In his critical works, Emyot often reproached Orthodox circles for their contempt for literature, and he encouraged talented writers to develop their literary abilities. In 1936, the poet and critic Yisroel Shtern, who was religiously observant, wrote that Emyot was the most productive, literary, and lyrical author among Orthodox writers. By 1939, Emyot had published several volumes of poetry: Mit zikh aleyn (Alone with Myself; 1932), Tropns in yam (Drops in the Ocean; 1935), and Iber mekhitses (Beyond Partitions; 1938). His writings contained religious motifs, Jewish characters, and descriptions of families.

When Germany invaded Poland in 1939, Emyot traveled back to Ostrów Mazowiecka, where his mother was murdered. He then fled to Białystok, which at that point was in the USSR. He reacted to his personal crises by rejecting religion and joining the Communist Party. Emyot was active in a local writers’ association and, in 1940, he published Lider (Poems), in Moscow. When Germany invaded the Soviet Union, Emyot set out with others to Alma-Ata (Almaty), the capital of Kazakhstan; there he contributed regularly between 1942 and 1948 to the Jewish Anti-Fascist Committee’s publication, Eynikayt (Unity). In 1944, he settled in Birobidzhan as a correspondent for the journal. Between 1946 and 1948, he also contributed to various Yiddish publications, including the Birobidzhaner shtern (Birobidzhan Star) and the anthology Birobidzhan (1946). In 1948, he published an additional collection of poetry, Oyfgang (Rise), and worked for the local radio station. With the liquidation of the Jewish Anti-Fascist Committee in 1948, Emyot was arrested and exiled to eastern Siberia, where he remained until his liberation in 1955.

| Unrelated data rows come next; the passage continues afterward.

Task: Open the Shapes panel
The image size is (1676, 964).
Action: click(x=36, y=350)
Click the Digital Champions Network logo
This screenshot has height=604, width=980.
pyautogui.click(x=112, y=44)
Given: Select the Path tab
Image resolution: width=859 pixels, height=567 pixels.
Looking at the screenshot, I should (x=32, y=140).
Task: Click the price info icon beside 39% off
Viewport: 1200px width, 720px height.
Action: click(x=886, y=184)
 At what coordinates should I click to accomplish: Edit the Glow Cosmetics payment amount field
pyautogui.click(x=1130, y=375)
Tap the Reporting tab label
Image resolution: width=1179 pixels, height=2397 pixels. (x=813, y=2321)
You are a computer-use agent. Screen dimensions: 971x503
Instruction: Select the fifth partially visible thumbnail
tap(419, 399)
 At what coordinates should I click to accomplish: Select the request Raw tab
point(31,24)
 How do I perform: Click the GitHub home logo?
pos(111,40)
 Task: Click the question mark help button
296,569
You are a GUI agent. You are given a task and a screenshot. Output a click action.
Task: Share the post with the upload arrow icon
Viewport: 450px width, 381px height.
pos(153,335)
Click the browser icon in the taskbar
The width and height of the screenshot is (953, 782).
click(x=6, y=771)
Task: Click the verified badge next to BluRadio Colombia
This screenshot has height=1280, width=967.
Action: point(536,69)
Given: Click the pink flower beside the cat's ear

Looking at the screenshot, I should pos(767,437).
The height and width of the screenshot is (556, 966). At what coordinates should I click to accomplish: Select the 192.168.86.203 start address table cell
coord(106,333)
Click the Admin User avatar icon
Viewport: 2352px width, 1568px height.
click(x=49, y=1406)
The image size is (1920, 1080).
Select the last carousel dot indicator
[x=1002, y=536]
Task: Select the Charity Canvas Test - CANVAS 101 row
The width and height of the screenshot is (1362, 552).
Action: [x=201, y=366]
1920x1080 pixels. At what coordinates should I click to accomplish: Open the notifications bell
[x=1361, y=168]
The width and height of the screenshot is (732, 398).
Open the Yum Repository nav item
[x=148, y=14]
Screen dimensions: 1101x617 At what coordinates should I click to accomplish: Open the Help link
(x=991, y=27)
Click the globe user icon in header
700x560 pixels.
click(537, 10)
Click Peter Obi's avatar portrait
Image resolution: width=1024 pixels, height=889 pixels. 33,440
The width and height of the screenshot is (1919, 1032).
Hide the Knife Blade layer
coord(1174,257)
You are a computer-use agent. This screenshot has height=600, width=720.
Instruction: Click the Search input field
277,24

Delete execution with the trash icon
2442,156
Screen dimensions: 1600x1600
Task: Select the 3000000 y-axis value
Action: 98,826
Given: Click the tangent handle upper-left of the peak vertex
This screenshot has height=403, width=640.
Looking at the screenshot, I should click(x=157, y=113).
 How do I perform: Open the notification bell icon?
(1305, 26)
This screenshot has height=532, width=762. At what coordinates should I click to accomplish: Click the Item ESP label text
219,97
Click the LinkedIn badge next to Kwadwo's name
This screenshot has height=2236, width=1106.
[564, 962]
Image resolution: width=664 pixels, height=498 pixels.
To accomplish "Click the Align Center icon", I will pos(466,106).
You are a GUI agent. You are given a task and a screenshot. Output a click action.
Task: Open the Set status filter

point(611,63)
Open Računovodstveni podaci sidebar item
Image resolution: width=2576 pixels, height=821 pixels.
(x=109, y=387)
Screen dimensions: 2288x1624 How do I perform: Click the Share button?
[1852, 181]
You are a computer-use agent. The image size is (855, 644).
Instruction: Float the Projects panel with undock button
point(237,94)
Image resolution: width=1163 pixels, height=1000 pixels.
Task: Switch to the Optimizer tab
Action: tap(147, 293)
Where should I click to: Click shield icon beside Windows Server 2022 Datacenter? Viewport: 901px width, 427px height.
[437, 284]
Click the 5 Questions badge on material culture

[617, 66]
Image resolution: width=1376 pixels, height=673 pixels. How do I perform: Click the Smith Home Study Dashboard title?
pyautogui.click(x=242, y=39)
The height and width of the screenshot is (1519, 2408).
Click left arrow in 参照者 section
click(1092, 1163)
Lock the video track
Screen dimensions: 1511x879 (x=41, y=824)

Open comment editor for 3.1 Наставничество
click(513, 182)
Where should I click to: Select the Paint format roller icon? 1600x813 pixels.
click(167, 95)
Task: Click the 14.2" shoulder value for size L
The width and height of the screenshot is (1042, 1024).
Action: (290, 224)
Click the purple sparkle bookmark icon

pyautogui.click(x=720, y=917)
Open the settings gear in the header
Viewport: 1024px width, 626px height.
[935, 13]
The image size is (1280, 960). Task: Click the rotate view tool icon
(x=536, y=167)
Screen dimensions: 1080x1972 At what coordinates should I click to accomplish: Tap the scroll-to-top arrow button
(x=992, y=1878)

Emyot describes his experiences in Der Birobidzhaner inyn (The Case of Birobidzhan; 1960) and Fardekte shpiglen (Covered Mirrors; 1962); the latter book also includes chapters about his childhood. Following his liberation, he returned briefly to Birobidzhan but soon moved to Poland, where in 1957 he published another volume of poetry, titled Benkshaft (Longing). Emyot immigrated to the United States in 1958 or 1959, where he joined his wife and sons, who had left Poland in 1940. He spent the rest of his life in Rochester, New York.

Suggested Reading

Israel Emiot, The Birobidzhan Affair, trans. Max Rosenfeld (Philadelphia, 1981); Boris Kotlerman, “Yidish in Birobijan” (Ph.D. diss., Bar-Ilan University, 2000), pp. 253–264 (in Yiddish).